▶ What you will do
Reproduce verbatim the material between the line containing "At what coordinates should I click to accomplish: Select" and the line containing "Looking at the screenshot, I should 525,1118.", inclusive.

>> Start Dataset excerpts

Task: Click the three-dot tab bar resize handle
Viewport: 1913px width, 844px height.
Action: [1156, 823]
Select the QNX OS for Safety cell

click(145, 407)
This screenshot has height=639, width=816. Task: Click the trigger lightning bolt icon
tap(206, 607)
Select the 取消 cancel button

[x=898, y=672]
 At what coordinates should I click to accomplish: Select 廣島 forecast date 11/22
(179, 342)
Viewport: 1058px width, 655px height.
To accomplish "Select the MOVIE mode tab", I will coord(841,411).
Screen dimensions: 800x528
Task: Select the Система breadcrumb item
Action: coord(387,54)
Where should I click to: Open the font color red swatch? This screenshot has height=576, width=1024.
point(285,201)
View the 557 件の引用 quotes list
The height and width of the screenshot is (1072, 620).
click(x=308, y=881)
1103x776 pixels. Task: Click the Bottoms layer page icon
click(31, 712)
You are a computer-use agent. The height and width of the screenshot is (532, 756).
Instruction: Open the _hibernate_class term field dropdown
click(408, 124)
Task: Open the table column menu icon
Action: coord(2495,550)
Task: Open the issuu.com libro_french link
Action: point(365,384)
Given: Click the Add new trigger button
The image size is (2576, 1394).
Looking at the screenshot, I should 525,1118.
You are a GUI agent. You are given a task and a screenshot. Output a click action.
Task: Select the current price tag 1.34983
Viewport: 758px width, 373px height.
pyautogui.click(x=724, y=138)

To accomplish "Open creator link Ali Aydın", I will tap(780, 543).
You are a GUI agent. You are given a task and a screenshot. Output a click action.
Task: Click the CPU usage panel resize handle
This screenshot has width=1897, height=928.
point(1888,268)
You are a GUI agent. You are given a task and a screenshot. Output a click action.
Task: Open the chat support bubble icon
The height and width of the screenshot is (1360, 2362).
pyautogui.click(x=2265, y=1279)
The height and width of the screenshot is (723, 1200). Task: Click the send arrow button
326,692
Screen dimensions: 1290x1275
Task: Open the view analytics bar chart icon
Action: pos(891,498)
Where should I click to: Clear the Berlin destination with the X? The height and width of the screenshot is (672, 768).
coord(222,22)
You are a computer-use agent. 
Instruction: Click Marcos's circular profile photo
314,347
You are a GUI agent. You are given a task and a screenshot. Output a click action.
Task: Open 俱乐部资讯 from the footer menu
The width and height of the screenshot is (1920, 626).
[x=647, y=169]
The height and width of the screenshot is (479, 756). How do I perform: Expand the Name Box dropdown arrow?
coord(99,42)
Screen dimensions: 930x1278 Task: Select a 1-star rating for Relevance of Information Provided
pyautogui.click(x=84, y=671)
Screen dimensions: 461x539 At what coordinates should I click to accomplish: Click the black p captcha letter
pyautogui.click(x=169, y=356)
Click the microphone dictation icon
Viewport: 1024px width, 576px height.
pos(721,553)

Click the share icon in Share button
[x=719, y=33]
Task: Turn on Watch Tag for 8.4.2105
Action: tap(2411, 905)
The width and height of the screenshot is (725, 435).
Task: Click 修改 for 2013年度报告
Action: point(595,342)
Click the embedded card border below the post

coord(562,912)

>> End Dataset excerpts

▶ Solution below
 At what coordinates should I click to accomplish: Select 廣島 forecast date 11/22
(179, 342)
Viewport: 1058px width, 655px height.
To accomplish "Select the MOVIE mode tab", I will coord(841,411).
Screen dimensions: 800x528
Task: Select the Система breadcrumb item
Action: coord(387,54)
Where should I click to: Open the font color red swatch? This screenshot has height=576, width=1024.
point(285,201)
View the 557 件の引用 quotes list
The height and width of the screenshot is (1072, 620).
click(x=308, y=881)
1103x776 pixels. Task: Click the Bottoms layer page icon
click(31, 712)
You are a computer-use agent. The height and width of the screenshot is (532, 756).
Instruction: Open the _hibernate_class term field dropdown
click(408, 124)
Task: Open the table column menu icon
Action: coord(2495,550)
Task: Open the issuu.com libro_french link
Action: point(365,384)
Given: Click the Add new trigger button
The image size is (2576, 1394).
Looking at the screenshot, I should 525,1118.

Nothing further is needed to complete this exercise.